Work order 1:
Retype a portion of the passage on honoring milestones word for word, starting at "We’re good at" and ending at "stop doing it.".
** Opening Selected passage block **
I wasn’t actually SAD that she started kindergarten – in fact, I was thrilled for her! I loved school and knew that she would have every bit as good of an experience as I had. And by the way, I was right – she has! She has loved school ever since, and even shared with me that she was ready to go back early this year.
It’s exciting to have new adventures to look forward to.
But why is there so much emotion with kindergarten?
Because it’s a milestone.
And so as parents, we pause, and dedicate time to honoring it.
We’re good at this with our kids, aren’t we? Birthdays are a BIG DEAL. Losing a tooth. Starting school. Riding a bike. We cheer and celebrate and hug and high five. There are presents! And cake! And cards! A special meal, a new outfit, whatever the rituals are, THERE ARE RITUALS.
We could all learn a thing or two about properly honoring our own milestones. Because sadly, somewhere along life’s journey, we seem to stop doing it.
We say things like “We don’t have to go out to dinner on our anniversary this year – we have something else going on.” Or “Don’t buy me a birthday gift, we just got the new washer and dryer.” Or “It’s just a promotion for heaven’s sake – don’t make such a big deal out if it.”
We let the milestones slip by until life is just one big blur of soccer games and chicken dinners and trips to Target.
Life. Is supposed to be punctuated. By milestones.
So when they occur, let’s remember to pause, collect ourselves, and honor them. Buy the gift. Make the cake. Have the special dinner. Raise a glass. And most importantly, hug, cry, or laugh with the ones you love. Because these are the moments you’ll remember. These are your milestones along life’s journey. Stop at them and rest a while. And then get back on the road.
** Closing Selected passage block **
Work order 2:
Give only the lines of the listing starting at the line that contains "Describe the element" and ending at the end of the listing, with "screenshot" changed to "screen capture" and nothing else altered. Leave the pictures out.
** Opening Data supplied block **
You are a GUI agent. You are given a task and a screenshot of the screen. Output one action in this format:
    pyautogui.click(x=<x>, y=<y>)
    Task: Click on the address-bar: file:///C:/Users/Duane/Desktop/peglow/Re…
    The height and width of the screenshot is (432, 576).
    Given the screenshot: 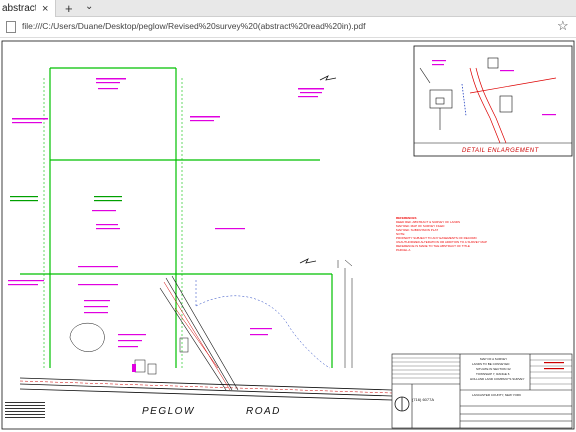 What is the action you would take?
    pyautogui.click(x=288, y=28)
    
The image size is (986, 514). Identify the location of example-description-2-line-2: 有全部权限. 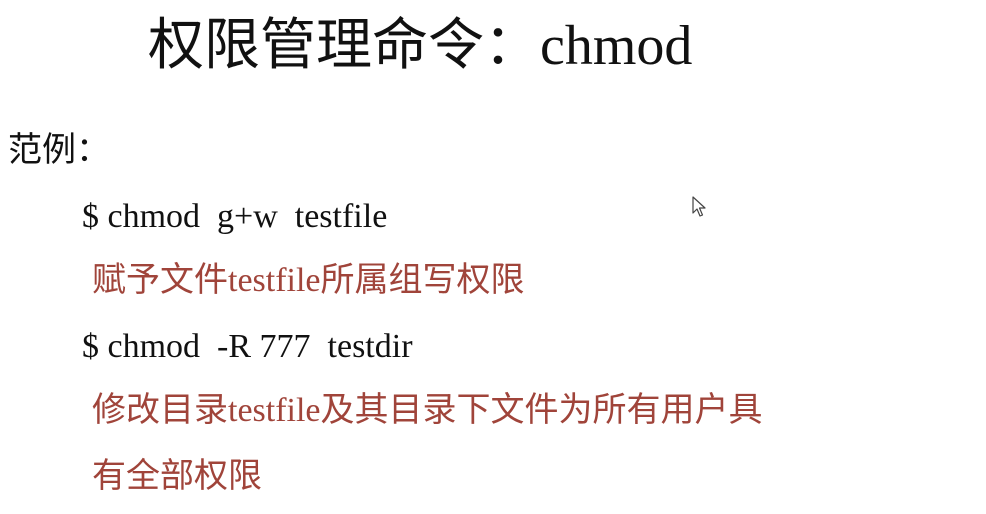
(177, 476).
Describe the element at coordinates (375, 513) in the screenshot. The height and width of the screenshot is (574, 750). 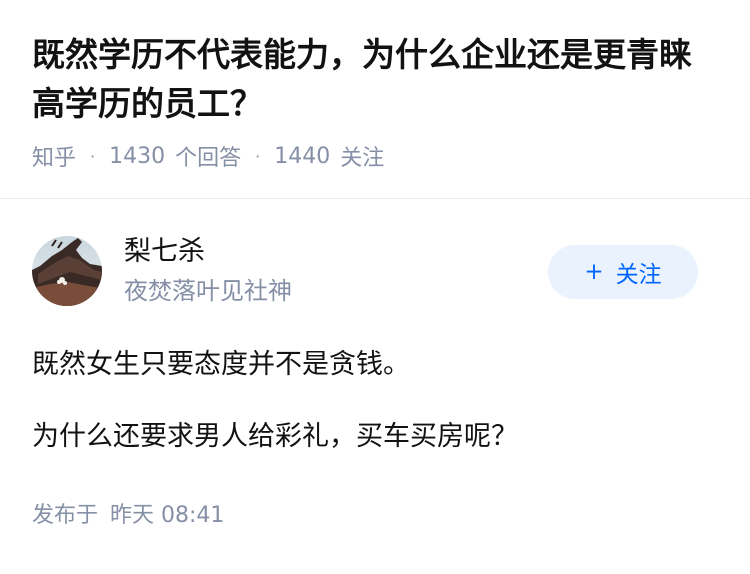
I see `publish-time: 发布于 昨天 08:41` at that location.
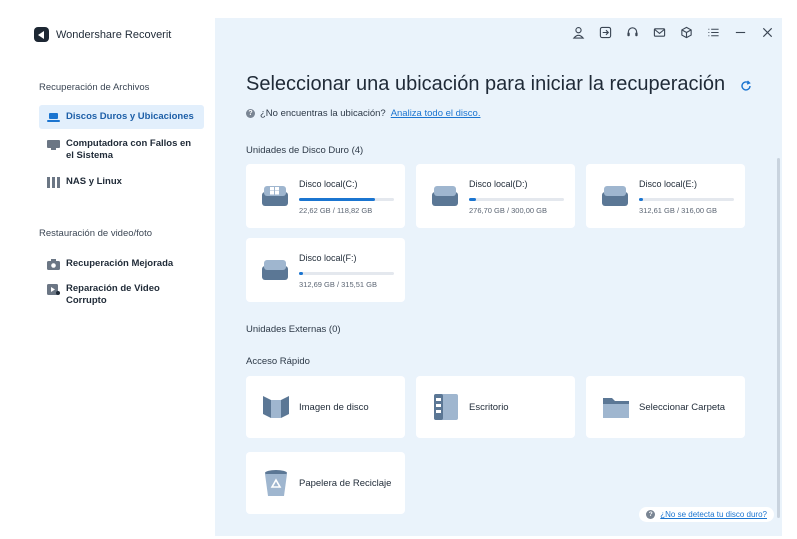  I want to click on recycle-bin-icon, so click(276, 483).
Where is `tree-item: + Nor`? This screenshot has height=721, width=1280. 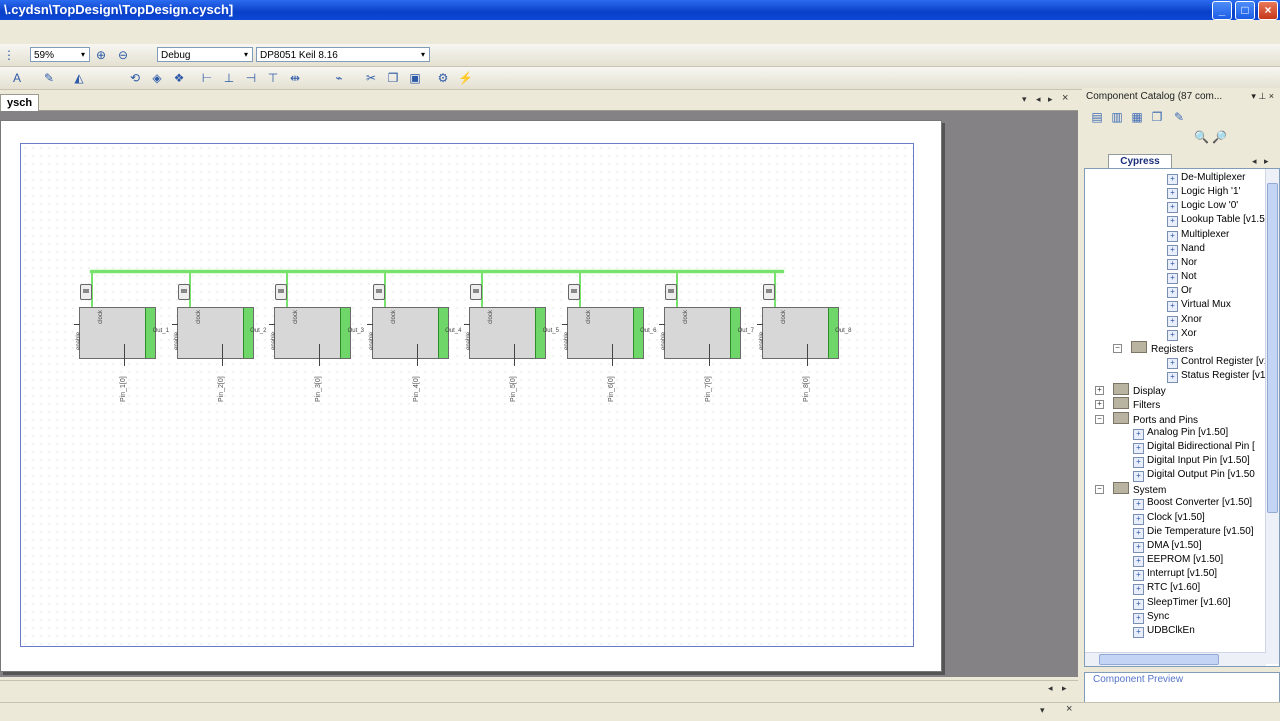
** Closing Data supplied block **
Task output 1:
We’re good at this with our kids, aren’t we? Birthdays are a BIG DEAL. Losing a tooth. Starting school. Riding a bike. We cheer and celebrate and hug and high five. There are presents! And cake! And cards! A special meal, a new outfit, whatever the rituals are, THERE ARE RITUALS.
We could all learn a thing or two about properly honoring our own milestones. Because sadly, somewhere along life’s journey, we seem to stop doing it.

Task output 2:
Describe the element at coordinates (375, 513) in the screen capture. The height and width of the screen capture is (574, 750). 
I see `publish-time: 发布于 昨天 08:41` at that location.
  I want to click on recycle-bin-icon, so click(276, 483).
Where is `tree-item: + Nor`? This screen capture has height=721, width=1280. 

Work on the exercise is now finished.